Sales people that don’t meet their quotas don’t hang around long.

Finance people that can’t meet an audit are often looking for other sources of employment.

Factories that produce poor quality products find their orders drying up.

Pretty straight forward.

But in many, many companies and organizations, folks accept that “technology is hard” and that “things break.” When upgrades take systems down for days, or reports only work most of the time, people shrug their shoulders and accept “that’s just the way it is,” because “technology is hard.”

And, it’s true. Technology has its challenges, which change year to year, month to month, and even day to day. Indeed, in the error of cloud software, you can often show up one day and find that what was working yesterday isn’t working today.*

Answer: Set your expectations higher

But, really, really, really. That should be the exception, not the rule. If I can help my clients understand one thing, it’s this: Things can be better. You need to have higher expectations.

Goal A:
Lay out the stored data entries from the line with "Pick the larger yellow sparkle star" to the line with "click(300, 217)" as a Markdown table with the columns Row and Line, one row per line and blank lines omitted.

[Stored data entries]
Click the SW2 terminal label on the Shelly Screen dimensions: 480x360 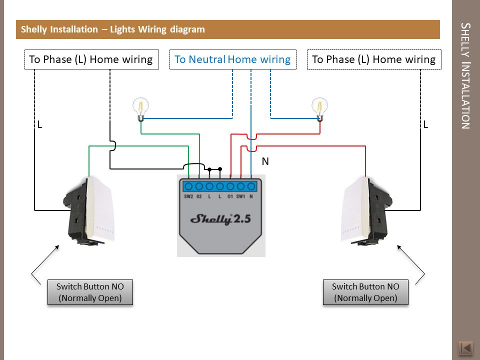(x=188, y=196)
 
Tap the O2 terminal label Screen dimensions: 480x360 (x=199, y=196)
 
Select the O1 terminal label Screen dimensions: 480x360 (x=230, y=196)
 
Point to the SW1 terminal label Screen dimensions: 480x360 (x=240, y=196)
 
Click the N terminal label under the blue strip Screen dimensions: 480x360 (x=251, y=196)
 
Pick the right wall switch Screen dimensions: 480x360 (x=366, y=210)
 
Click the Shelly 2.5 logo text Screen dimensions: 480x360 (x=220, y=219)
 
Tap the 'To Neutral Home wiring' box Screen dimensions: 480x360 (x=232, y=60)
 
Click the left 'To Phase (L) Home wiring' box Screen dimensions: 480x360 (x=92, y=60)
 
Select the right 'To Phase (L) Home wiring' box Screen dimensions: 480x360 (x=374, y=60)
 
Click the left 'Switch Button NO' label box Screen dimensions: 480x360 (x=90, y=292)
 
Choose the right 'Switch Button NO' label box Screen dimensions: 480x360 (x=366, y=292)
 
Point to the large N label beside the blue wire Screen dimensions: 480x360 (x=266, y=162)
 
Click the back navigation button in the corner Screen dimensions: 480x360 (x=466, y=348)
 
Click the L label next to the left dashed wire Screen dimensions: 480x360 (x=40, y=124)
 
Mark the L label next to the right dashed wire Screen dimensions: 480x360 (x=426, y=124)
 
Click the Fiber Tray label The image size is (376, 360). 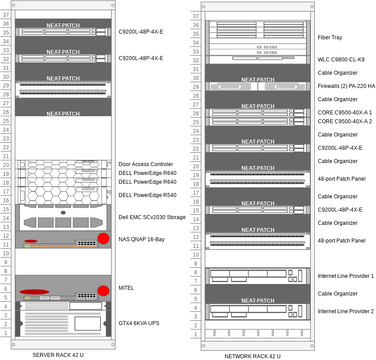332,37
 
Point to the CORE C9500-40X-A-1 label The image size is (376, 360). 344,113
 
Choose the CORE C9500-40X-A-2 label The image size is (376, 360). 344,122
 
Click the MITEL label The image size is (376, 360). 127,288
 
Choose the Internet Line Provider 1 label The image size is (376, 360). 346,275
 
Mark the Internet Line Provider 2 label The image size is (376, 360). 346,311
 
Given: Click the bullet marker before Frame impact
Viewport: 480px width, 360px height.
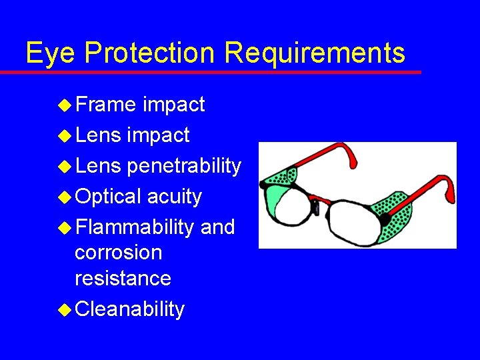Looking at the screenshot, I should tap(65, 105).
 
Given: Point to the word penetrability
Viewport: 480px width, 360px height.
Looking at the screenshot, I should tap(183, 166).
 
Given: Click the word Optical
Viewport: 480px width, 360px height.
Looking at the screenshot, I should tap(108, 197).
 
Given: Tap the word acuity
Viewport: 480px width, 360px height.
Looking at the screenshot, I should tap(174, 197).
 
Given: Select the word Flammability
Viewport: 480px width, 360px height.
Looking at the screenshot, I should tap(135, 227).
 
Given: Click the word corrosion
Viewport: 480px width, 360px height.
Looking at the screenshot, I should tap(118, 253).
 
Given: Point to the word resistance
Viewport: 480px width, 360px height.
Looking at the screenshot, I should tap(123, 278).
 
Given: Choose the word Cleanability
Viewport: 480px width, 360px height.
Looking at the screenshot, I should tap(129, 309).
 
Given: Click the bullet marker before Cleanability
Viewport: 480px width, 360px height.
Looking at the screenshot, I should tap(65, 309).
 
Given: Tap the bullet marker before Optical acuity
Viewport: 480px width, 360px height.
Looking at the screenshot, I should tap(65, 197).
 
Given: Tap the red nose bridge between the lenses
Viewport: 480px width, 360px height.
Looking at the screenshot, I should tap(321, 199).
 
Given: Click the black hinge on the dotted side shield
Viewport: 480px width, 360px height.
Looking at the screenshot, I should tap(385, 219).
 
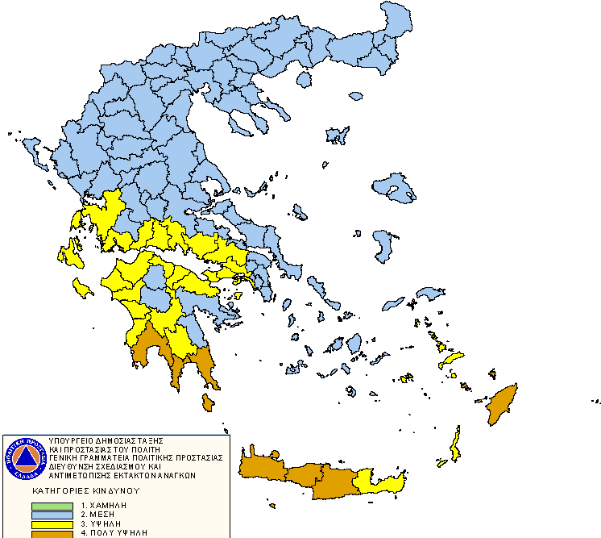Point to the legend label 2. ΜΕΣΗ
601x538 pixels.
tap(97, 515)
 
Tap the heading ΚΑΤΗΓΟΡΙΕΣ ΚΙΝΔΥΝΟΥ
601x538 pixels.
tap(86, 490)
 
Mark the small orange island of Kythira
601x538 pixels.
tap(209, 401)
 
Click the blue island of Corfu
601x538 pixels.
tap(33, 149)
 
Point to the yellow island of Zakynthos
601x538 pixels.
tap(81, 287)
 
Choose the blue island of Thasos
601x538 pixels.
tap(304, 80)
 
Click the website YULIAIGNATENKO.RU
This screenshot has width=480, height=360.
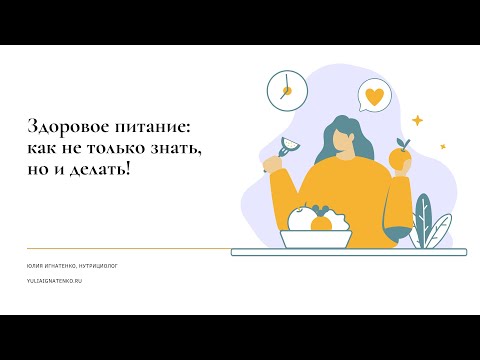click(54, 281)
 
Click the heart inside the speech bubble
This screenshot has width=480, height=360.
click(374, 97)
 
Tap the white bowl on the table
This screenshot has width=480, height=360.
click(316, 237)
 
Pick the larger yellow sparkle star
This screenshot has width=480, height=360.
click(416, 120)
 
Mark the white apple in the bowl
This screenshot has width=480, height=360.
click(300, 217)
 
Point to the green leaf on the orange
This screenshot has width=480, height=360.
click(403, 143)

Goal B:
According to the text on expectations for technology, what happens to factories that produce poor quality products?

Exercise answer A:
| Row | Line |
|---|---|
| 1 | Pick the larger yellow sparkle star |
| 2 | This screenshot has width=480, height=360. |
| 3 | click(416, 120) |
| 4 | Mark the white apple in the bowl |
| 5 | This screenshot has width=480, height=360. |
| 6 | click(300, 217) |

Exercise answer B:
They find their orders drying up.